Pada masa kejayaan Khilafah Abbasiah di Baghdad, ada seorang penyalin Al-Qur’an terkenal bernama Ibnu Bawwab (w. 413 H). Namanya lebih dikenal sebagai ‘dewa’ kaligrafi Islam gaya naskhi dibanding sebagai penyalin Al-Qur’an. Padahal, berdasar sumber sejarah, Ibnu Bawwab menulis 64 mushaf. Jumlah ini lebih banyak dari kaligrafer pendahulunya, Ibnu Muqlah yang hanya menyalin dua mushaf. meskipun begitu, masih kalah jauh dari para panyalin mushaf generasi selanjutnya dan penyalin dinasti mamluk (Mesir) yang berhasil menyalin mushaf hingga ratusan salinan mushaf.
Ibnu al-Bawwāb (w. 413) bernama asli Ali bin Hilāl al-Kātib.

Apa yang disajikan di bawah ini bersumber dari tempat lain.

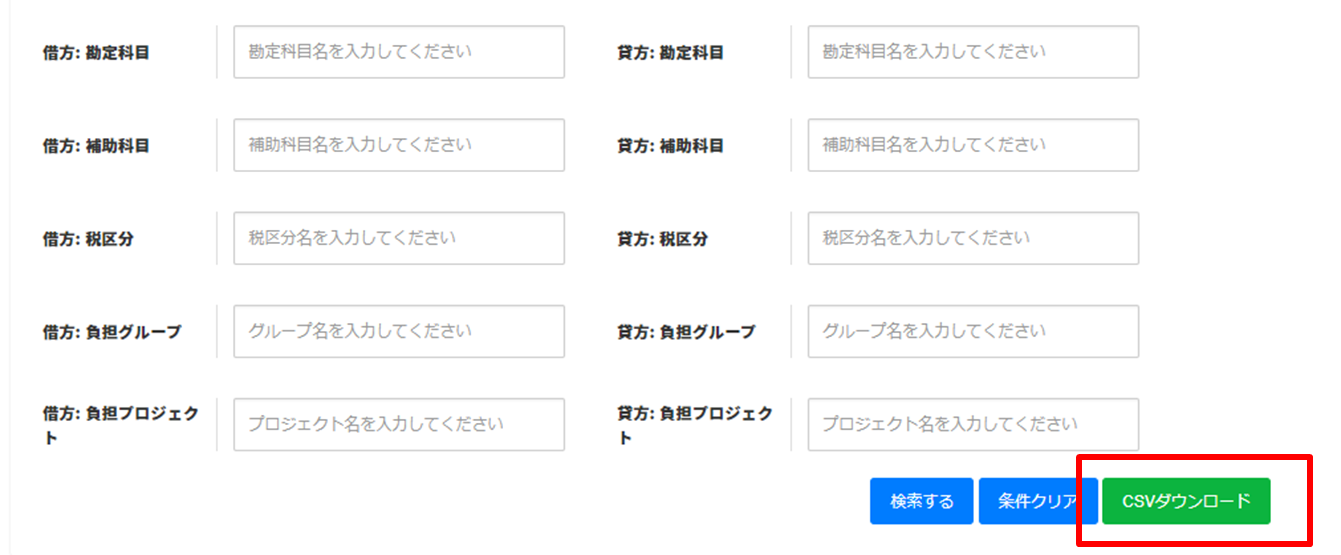Click the 借方: 補助科目 label
This screenshot has width=1341, height=555.
point(96,146)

Kemasyhurannya dan kebehatan khatnya dikenal bukan ketika ia masih hidup tetapi lama setelah ia wafat. Tidak ada khattat yang namanya lebih populer di dunia Islam melebihinya. Ia yang mempopulerkan khat gaya lentur: tsulus dan naskhi. Sejarawan muslim Zakaria bin Muhammad al-Qazwaini dalam Ātsār al-Bilād wa Akhbār al-Ibād mengatakan tentang keajegan karya Ibnu al-Bawwab: ‘andai Ia diminta menulis satu huruf seratus kali, maka semuanya tidak akan berbeda’.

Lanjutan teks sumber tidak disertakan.